Vaso v. Immigration & Naturalization Service

102 F. App'x 471
CourtCourt of Appeals for the Sixth Circuit
DecidedJune 17, 2004
DocketNo. 02-3854, A-73-655-223, A-73-655-224
StatusPublished

This text of 102 F. App'x 471 (Vaso v. Immigration & Naturalization Service) is published on Counsel Stack Legal Research, covering Court of Appeals for the Sixth Circuit primary law. Counsel Stack provides free access to over 12 million legal documents including statutes, case law, regulations, and constitutions.

Bluebook
Vaso v. Immigration & Naturalization Service, 102 F. App'x 471 (6th Cir. 2004).

Opinion

ORDER

Alket and Laura Vaso have petitioned for judicial review of an order by the Board of Immigration Appeals (BIA) that affirmed an immigration judge’s (IJ) finding that they were subject to removal despite their applications for asylum and the withholding of removal. The parties have waived oral argument and the panel unanimously agrees that oral argument is not needed in this case. Fed. R.App. P. 34(a).

The Vasos are natives and citizens of Albania. Laura Vaso was admitted to the United States on September 10, 1996, as a non-immigrant student authorized to remain until August 15, 1997. Alket Vaso was admitted to the United States on June 4, 1997, as a non-immigrant spouse of a student and was also authorized to remain in the United States until August 15, 1997. Neither departed the country. On November 12, 1997, the INS issued separate notices charging the Vasos with removability. At a hearing before an IJ, the Vasos conceded removability and applied for asylum. After the hearing, the IJ denied Alket’s request for asylum and withholding of removal, ordering him removed. The IJ denied asylum to Laura but granted her request for voluntary departure.

Following review of the IJ’s decision, a single member of the BIA determined that there was no reasonable possibility that the results reached by the IJ were incorrect. 8 C.F.R. § 1003.1(a)(7)(ii). Pursuant to § 1003.1(a)(7)(iii), the board member issued a “streamlined” order on June 23, 2002, which summarily affirmed, without opinion, the IJ’s decision.

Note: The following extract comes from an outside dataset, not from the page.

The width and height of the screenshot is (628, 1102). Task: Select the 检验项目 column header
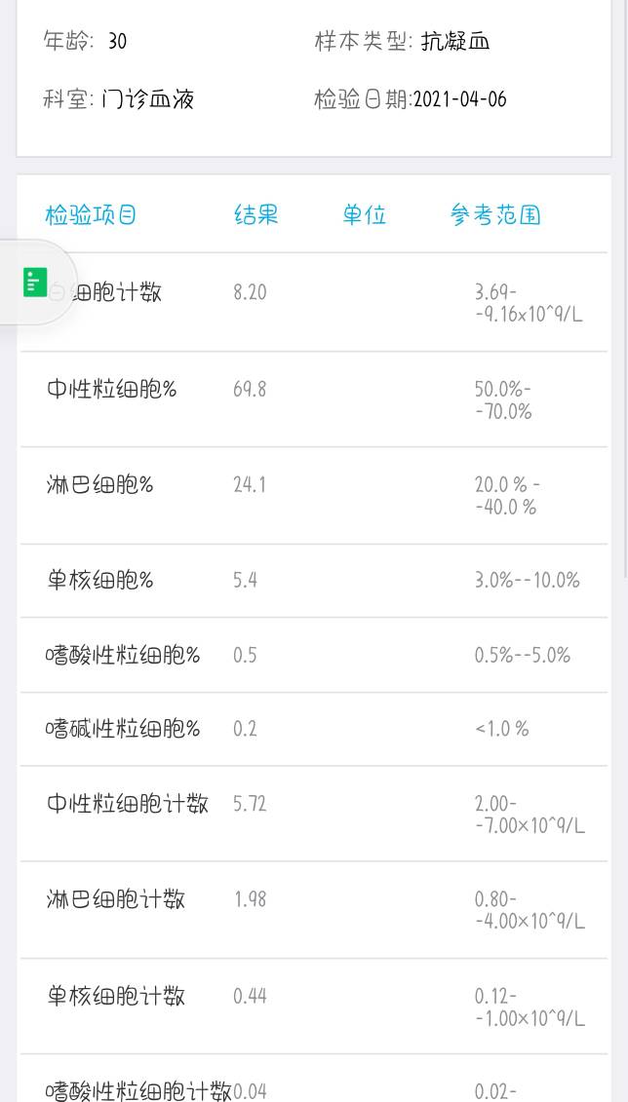tap(91, 214)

The Vasos challenge the constitutionality of the Board’s streamlining procedures, arguing that the procedures violated their due process rights. However, in Denko v. INS, 351 F.3d 717, 727-32 (6th Cir.2003), the court found that the summary-affirmanee-without-opinion rule that renders the IJ’s decision the final agency order did not violate an individual’s due process rights. As this court specifically rejected in Denko the constitutional argument [473]*473raised by the Vasos, there are no grounds to review the BIA’s decision.

Accordingly, the petition for judicial review is denied.